• Texto citado:
Página  >  Edições  >  N.º 153  >  Congresso do Desporto

Congresso do Desporto

...Estamos convictos de que o Governo mais não faz do que ganhar tempo num sistema a caminho do desastre total. Contudo, como a alma não é pequena, à semelhança de muitos outros portugueses, damos-lhe o benefício até porque recusamos o tradicional cepticismo que está a enxovalhar o país.

O Congresso do Desporto assumido como um dos compromissos do XVII Governo Constitucional foi apresentado com pompa e circunstância no passado dia 12 de Dezembro na Exponor. Decorrerá por todo o país até 17 de Fevereiro, data em que, segundo rezam os editais, se realizará a sessão final onde serão apresentadas as grandes conclusões que hão-de organizar o desporto durante os próximos anos. É obra!
Por agora, o que já se sabe é que, ignorando completamente a nomenklatura que olimpicamente se banqueteia em Lisboa e que, de há demasiados anos a esta parte, se perpetua e multiplica nos mais diversos postos do Sistema Desportivo, o Governo espera com o Congresso encontrar junto do autêntico Movimento Desportivo que acontece por milhares de clubes por esse país fora, as verdadeiras razões do desporto nacional. Ficam-lhe bem estes sentimentos, todavia, até prova em contrário, estamos convictos de que o Governo mais não faz do que ganhar tempo num sistema a caminho do desastre total. Contudo, como a alma não é pequena, à semelhança de muitos outros portugueses, damos-lhe o benefício até porque recusamos o tradicional cepticismo que está a enxovalhar o país. Ainda somos daqueles que pensam que Portugal também tem direito, mesmo no desporto, a ter dirigentes, honestos, arejados e competentes.
Claro que não gostamos do paternalismo do Governo que ignora pura e simplesmente os dignitários da cúpula do nosso Movimento Desportivo, muito embora sejam poucos aqueles que merecem algum respeito. De facto, temos de reconhecer que no estado desastroso de falta de pudor em que o desporto se encontra não existe outra maneira de ultrapassar a olímpica miséria e vil tristeza do desporto nacional. Enquanto que na base do Sistema Desportivo o desporto acontece com a maior das dificuldades, no vértice da pirâmide uns senhores dirigentes desportivos passeiam-se à tripa forra por esse mundo fora, e, agora, neste tempo de enorme crise nacional, até embolsam olímpicos vencimentos à conta do dinheiro dos contribuintes.

• Material fornecido:
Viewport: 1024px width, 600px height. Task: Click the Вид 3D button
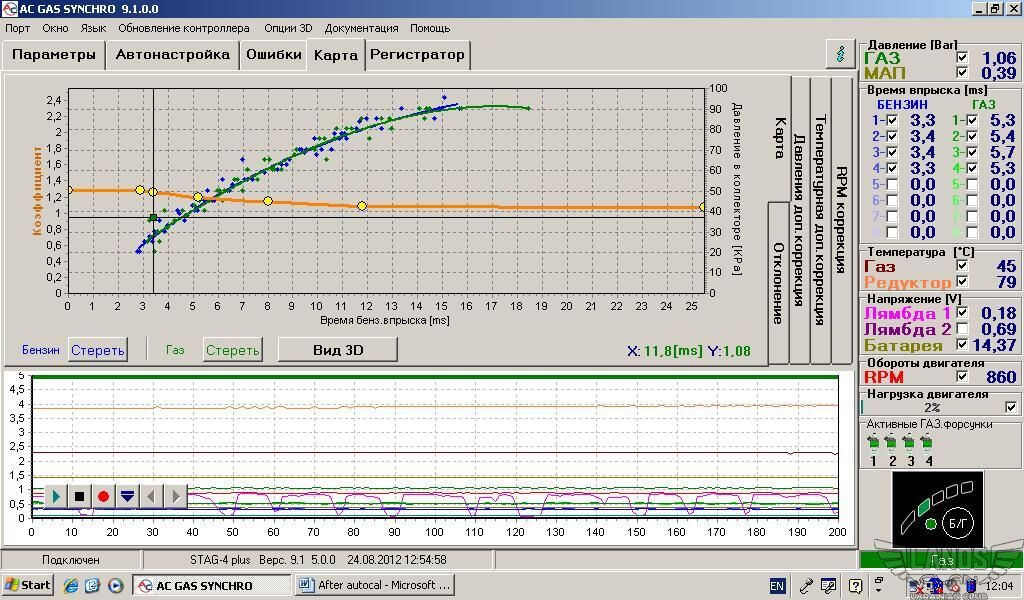pyautogui.click(x=337, y=349)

• Exercícios a realizar:
a) Segundo o texto sobre o Congresso do Desporto, por que razão é dado ao Governo o benefício? Responda em uma a três frases.
b) Traduza para inglês esta frase do texto sobre o Congresso do Desporto: "Decorrerá por todo o país até 17 de Fevereiro, data em que, segundo rezam os editais, se realizará a sessão final onde serão apresentadas as grandes conclusões que hão-de organizar o desporto durante os próximos anos."
c) Escreva a continuação do texto sobre o Congresso do Desporto a partir da última frase apresentada.
As linhas não têm qualquer papel neste trabalho.

• Respostas por tarefa:
a) O benefício é dado ao Governo porque, como muitos outros portugueses, quem escreve não tem uma alma pequena. Além disso, recusa o tradicional cepticismo que, segundo o texto, está a enxovalhar o país.

b) It will take place throughout the country until February 17, the date on which, according to the official notices, the final session will be held, where the major conclusions that are to organize sport over the coming years will be presented.

c)
Já não estamos num tempo em que se pode aceitar trocar os princípios éticos do jogo do desenvolvimento pelos princípios da eficiência da autoridade, estejamos perante o Estado central ou perante o olímpico poder corporativo que, em múltiplas circunstâncias, acaba por, à candonga, ultrapassar o próprio Estado. A questão do Congresso do Desporto devia ter sido encarada ad-início como uma questão ética enquanto reflexão sobre a moral do jogo do desenvolvimento do desporto, na medida em que o país não está disposto a trocar os princípios éticos pelos princípios da autoridade porque esta, como tivemos a oportunidade de constatar durante 48 anos, não joga, impõe-se. De facto, os sistemas absolutos não jogam, induzem e deduzem; o dogmatismo não joga, determina e acredita; e o cepticismo não joga, castra e silencia. Nestas circunstâncias, o Congresso do Desporto corre o risco de acabar por não vir a passar dum jogo que, infelizmente, estava desde o início viciado por uma gestão de conveniências a todos os títulos reprovável.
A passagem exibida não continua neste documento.